**What to do:** What you return should match the data below exactly, line for line.

**Data:**
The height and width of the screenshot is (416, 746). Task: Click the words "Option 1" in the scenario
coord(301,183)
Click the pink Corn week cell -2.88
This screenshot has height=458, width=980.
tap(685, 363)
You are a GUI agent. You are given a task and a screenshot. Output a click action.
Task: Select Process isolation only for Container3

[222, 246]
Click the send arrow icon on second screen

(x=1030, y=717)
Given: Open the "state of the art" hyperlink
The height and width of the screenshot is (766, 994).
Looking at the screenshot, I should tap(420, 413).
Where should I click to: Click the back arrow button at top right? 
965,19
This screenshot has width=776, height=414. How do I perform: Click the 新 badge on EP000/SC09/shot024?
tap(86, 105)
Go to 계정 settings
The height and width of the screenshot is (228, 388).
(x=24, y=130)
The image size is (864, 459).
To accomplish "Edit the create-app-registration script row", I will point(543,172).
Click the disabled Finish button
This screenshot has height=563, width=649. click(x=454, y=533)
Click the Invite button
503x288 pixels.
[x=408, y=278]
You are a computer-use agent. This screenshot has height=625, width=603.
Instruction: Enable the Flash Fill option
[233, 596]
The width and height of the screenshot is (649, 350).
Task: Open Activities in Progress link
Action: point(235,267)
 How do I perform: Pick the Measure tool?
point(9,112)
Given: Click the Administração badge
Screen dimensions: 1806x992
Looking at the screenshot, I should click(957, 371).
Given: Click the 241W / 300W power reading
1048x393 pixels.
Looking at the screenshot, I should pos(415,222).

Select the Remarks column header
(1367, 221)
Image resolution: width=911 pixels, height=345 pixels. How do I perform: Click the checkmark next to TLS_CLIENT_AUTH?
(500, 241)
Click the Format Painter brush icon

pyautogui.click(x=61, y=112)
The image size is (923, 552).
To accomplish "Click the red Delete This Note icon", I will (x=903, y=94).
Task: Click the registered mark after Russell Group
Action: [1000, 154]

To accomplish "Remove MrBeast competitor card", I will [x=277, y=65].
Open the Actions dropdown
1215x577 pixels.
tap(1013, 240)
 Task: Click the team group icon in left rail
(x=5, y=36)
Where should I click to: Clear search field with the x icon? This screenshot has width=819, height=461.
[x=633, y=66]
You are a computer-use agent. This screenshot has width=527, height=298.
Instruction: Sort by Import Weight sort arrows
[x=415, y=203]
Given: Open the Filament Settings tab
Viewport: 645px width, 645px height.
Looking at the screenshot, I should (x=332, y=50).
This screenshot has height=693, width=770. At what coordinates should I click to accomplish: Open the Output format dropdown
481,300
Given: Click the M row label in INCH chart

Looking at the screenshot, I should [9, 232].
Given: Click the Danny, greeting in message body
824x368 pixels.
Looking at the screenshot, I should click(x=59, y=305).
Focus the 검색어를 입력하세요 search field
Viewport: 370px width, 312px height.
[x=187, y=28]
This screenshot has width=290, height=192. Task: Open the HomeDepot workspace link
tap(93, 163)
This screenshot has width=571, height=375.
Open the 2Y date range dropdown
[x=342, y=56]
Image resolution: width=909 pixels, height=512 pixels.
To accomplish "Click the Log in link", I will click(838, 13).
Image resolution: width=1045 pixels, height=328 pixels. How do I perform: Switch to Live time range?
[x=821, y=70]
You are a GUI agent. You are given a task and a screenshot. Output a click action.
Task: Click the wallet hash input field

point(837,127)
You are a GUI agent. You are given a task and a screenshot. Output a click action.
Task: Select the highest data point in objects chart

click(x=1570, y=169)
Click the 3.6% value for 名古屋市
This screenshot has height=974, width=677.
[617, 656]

**Reply:**
The height and width of the screenshot is (416, 746). Task: Click the words "Option 1" in the scenario
coord(301,183)
Click the pink Corn week cell -2.88
This screenshot has height=458, width=980.
tap(685, 363)
You are a GUI agent. You are given a task and a screenshot. Output a click action.
Task: Select Process isolation only for Container3

[222, 246]
Click the send arrow icon on second screen

(x=1030, y=717)
Given: Open the "state of the art" hyperlink
The height and width of the screenshot is (766, 994).
Looking at the screenshot, I should tap(420, 413).
Where should I click to: Click the back arrow button at top right? 
965,19
This screenshot has width=776, height=414. How do I perform: Click the 新 badge on EP000/SC09/shot024?
tap(86, 105)
Go to 계정 settings
The height and width of the screenshot is (228, 388).
(x=24, y=130)
The image size is (864, 459).
To accomplish "Edit the create-app-registration script row", I will point(543,172).
Click the disabled Finish button
This screenshot has height=563, width=649. click(x=454, y=533)
Click the Invite button
503x288 pixels.
[x=408, y=278]
You are a computer-use agent. This screenshot has height=625, width=603.
Instruction: Enable the Flash Fill option
[233, 596]
The width and height of the screenshot is (649, 350).
Task: Open Activities in Progress link
Action: point(235,267)
 How do I perform: Pick the Measure tool?
point(9,112)
Given: Click the Administração badge
Screen dimensions: 1806x992
Looking at the screenshot, I should click(957, 371).
Given: Click the 241W / 300W power reading
1048x393 pixels.
Looking at the screenshot, I should pos(415,222).

Select the Remarks column header
(1367, 221)
Image resolution: width=911 pixels, height=345 pixels. How do I perform: Click the checkmark next to TLS_CLIENT_AUTH?
(500, 241)
Click the Format Painter brush icon

pyautogui.click(x=61, y=112)
The image size is (923, 552).
To accomplish "Click the red Delete This Note icon", I will (x=903, y=94).
Task: Click the registered mark after Russell Group
Action: [1000, 154]

To accomplish "Remove MrBeast competitor card", I will [x=277, y=65].
Open the Actions dropdown
1215x577 pixels.
tap(1013, 240)
 Task: Click the team group icon in left rail
(x=5, y=36)
Where should I click to: Clear search field with the x icon? This screenshot has width=819, height=461.
[x=633, y=66]
You are a computer-use agent. This screenshot has width=527, height=298.
Instruction: Sort by Import Weight sort arrows
[x=415, y=203]
Given: Open the Filament Settings tab
Viewport: 645px width, 645px height.
Looking at the screenshot, I should (x=332, y=50).
This screenshot has height=693, width=770. At what coordinates should I click to accomplish: Open the Output format dropdown
481,300
Given: Click the M row label in INCH chart

Looking at the screenshot, I should [9, 232].
Given: Click the Danny, greeting in message body
824x368 pixels.
Looking at the screenshot, I should click(x=59, y=305).
Focus the 검색어를 입력하세요 search field
Viewport: 370px width, 312px height.
[x=187, y=28]
This screenshot has width=290, height=192. Task: Open the HomeDepot workspace link
tap(93, 163)
This screenshot has width=571, height=375.
Open the 2Y date range dropdown
[x=342, y=56]
Image resolution: width=909 pixels, height=512 pixels.
To accomplish "Click the Log in link", I will click(838, 13).
Image resolution: width=1045 pixels, height=328 pixels. How do I perform: Switch to Live time range?
[x=821, y=70]
You are a GUI agent. You are given a task and a screenshot. Output a click action.
Task: Click the wallet hash input field

point(837,127)
You are a GUI agent. You are given a task and a screenshot. Output a click action.
Task: Select the highest data point in objects chart

click(x=1570, y=169)
Click the 3.6% value for 名古屋市
This screenshot has height=974, width=677.
[617, 656]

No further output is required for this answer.